This is a list of cities in the United States that field or have fielded teams in North American men's professional sports leagues, showing the number of league championships each city has won. The championships won are recorded for the cities only, not the individual franchises. When a team relocates to a new city, the number of championships won in the prior city remain with that city.

Championships counted are only from the top-tier/dominant league or leagues in each of the five major North American team sports — American football, baseball, basketball, ice hockey as well as soccer (or association football).

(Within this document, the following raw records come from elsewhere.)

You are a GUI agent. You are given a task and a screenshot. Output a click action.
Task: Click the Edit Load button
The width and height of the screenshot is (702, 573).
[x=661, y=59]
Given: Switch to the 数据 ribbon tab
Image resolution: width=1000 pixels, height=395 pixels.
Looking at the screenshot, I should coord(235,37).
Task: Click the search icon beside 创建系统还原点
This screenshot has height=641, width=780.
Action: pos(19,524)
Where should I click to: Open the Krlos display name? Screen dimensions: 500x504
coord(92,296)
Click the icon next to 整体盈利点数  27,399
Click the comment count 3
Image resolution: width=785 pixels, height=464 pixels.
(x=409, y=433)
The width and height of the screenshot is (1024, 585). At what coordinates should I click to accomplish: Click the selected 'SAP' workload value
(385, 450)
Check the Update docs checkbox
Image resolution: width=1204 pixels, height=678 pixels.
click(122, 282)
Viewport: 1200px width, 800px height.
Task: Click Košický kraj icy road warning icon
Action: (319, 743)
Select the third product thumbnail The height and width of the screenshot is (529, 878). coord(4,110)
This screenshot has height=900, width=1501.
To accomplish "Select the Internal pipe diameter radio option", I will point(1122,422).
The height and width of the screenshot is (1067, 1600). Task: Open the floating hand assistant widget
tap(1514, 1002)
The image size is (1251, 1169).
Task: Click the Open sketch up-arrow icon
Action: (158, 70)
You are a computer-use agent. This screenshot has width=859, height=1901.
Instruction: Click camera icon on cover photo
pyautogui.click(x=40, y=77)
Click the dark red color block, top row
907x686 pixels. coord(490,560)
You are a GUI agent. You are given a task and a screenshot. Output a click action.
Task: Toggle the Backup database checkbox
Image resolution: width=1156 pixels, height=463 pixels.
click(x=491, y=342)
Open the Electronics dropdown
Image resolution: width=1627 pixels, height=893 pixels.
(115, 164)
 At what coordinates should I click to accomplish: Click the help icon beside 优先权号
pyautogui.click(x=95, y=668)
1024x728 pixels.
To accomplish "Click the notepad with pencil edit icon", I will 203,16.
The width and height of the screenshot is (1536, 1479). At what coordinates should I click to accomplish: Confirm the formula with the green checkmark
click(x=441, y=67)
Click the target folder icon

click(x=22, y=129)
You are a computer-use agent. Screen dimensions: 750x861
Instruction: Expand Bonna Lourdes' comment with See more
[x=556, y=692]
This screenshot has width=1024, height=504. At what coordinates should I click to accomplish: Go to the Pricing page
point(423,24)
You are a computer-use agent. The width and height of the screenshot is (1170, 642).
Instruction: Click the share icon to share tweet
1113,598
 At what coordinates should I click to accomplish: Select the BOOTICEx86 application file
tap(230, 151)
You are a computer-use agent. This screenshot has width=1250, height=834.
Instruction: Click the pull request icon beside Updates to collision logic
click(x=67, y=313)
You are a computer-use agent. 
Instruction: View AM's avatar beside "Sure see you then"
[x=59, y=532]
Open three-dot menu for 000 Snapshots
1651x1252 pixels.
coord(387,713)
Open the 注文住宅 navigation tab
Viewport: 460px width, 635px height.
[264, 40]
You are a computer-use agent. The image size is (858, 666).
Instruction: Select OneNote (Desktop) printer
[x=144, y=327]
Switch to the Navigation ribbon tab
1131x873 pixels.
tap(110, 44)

 American football championships include Super Bowl champions (1966–present) as well as pre–Super Bowl era champions: National Football League (1920–1965); All-America Football Conference (1946–1949; merged with NFL in 1950); and American Football League (1960–1965; agreed to merger in 1966, absorbed into NFL in 1970).
 Canadian football championships includes Grey Cup winners.
 Baseball championships include World Series champions (1903–present). 
 Basketball championships include NBA Finals champions (1947–present), and the American Basketball Association (1968–1976; merged with NBA in 1976–77 season).
 Ice hockey championships include Stanley Cup champions (1915–present) since the end of the Challenge Cup era (ended March 1914), and the World Hockey Association (1973–1979; merged with NHL in 1979–80 season).
 Soccer (or association football) championships include those from the North American Soccer League (1968–1984); its forerunners, the United Soccer Association (1967) and National Professional Soccer League (1967) which merged to form the NASL in 1968; and Major League Soccer (1996–present).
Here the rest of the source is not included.